A photo is worth 1,000 words, especially when you are trying to sell a house. If your visitors aren’t able to view your photos, or other media you have for your listing, chances are they will not be calling you about that property. Changing the size of your photos and how they are displayed on your site will let them be seen on different mobile devices without a problem. Images that are still the original size are normally large files that can slow down how fast a page downloads on a mobile device. Try to keep images that will be seen on phones or tablets to 500×500 pixels or smaller. Another thing that can affect the download time is the image’s file type and quality. When you upload a picture, you should save them as both a PNG and a JPG or GIF then you can use which ever file is the smallest. Something else to worry about is if you use flash to display any of your photos, or even your contact forms. Devices like iPhones and iPads can’t display flash pages. Instead, you can use HTML5 which is supported on devices like iPads, iPhones, or even Android phones.
Cursors vs. Fingers
While some tablets and phones can use a stylus, others simply use a person’s finger to navigate the screen. This is a big change from small cursors that new ultrabooks and computers use. Since a finger is much larger than a cursor you need to take that into consideration when setting up the mobile version of your site. Make text and picture links a little larger than they would be on a desktop so there are easier to select. You should also add in more white or empty space between links to prevent the user from clicking on multiple links at one time or the wrong link all together. If a user is unable to navigate through your listing, or keeps accidentally clicking a link they don’t want, they will move on to something easier to use.

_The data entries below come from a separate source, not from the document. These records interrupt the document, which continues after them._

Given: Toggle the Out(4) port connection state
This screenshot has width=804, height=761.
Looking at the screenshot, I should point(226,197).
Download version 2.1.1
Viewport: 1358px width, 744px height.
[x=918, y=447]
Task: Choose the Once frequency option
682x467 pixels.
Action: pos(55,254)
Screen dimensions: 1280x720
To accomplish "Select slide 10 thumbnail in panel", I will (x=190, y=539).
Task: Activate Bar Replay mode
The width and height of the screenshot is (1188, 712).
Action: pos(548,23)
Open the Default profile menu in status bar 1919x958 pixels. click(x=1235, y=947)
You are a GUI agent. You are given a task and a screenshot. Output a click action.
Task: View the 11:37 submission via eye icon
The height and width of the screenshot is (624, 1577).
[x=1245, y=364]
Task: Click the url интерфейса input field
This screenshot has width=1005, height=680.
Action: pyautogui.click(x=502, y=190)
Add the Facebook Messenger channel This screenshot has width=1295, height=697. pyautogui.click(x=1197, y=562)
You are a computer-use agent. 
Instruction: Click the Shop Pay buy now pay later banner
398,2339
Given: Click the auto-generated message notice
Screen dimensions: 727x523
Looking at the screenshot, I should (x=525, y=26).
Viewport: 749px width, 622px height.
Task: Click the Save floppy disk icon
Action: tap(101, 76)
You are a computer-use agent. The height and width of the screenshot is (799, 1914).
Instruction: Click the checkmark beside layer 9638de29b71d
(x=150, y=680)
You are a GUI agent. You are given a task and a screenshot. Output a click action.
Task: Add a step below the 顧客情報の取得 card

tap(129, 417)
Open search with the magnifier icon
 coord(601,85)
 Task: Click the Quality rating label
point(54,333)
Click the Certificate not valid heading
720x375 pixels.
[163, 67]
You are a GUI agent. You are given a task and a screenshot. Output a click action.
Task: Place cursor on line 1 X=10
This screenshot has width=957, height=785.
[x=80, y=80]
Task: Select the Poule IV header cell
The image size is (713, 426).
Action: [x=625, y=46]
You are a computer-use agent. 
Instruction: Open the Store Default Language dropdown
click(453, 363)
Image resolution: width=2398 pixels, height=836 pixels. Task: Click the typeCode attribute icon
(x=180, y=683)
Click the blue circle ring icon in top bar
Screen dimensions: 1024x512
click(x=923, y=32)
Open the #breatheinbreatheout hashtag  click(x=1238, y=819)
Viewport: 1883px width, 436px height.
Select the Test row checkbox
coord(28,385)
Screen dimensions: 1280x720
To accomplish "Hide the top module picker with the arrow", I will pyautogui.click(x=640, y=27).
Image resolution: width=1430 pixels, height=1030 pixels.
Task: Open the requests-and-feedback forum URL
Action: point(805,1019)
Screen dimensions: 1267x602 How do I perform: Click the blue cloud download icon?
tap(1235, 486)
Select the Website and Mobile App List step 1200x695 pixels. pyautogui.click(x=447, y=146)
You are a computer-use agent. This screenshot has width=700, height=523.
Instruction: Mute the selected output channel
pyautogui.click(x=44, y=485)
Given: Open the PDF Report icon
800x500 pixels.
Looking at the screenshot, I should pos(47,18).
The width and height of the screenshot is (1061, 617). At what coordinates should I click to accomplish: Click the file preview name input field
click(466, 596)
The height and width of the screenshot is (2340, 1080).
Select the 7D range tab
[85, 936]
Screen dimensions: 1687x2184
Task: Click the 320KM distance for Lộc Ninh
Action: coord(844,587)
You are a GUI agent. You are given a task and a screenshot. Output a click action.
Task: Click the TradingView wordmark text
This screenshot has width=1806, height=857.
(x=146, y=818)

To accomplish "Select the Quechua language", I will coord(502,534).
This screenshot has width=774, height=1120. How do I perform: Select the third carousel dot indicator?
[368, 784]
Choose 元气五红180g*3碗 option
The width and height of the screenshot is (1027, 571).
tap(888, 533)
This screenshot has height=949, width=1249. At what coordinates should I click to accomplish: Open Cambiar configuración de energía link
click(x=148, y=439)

After all of the work that you put into getting your listing together, you want to make sure it actually works. Testing your page on different devices lets you know that someone on an iPhone is seeing the same thing as someone on a Samsung Galaxy. With all of the different types of devices that are on the market, you want to make sure they can see your listing no matter the display size or operating system. You can simulate the different views and operating systems by using sites like CrossBrowserTesting.com. Of course, the best way to test it out is to try out different devices.
These few things will help make sure the people will be able to view your listings no matter what device they use. Whether you show your listings on different housing websites and/or your own personal realtor site, you want people to be able to see pictures of the house, read details about it, and request information quickly and easily. If your site isn’t optimized for mobile devices, most users won’t mess with it for very long before moving on to something else.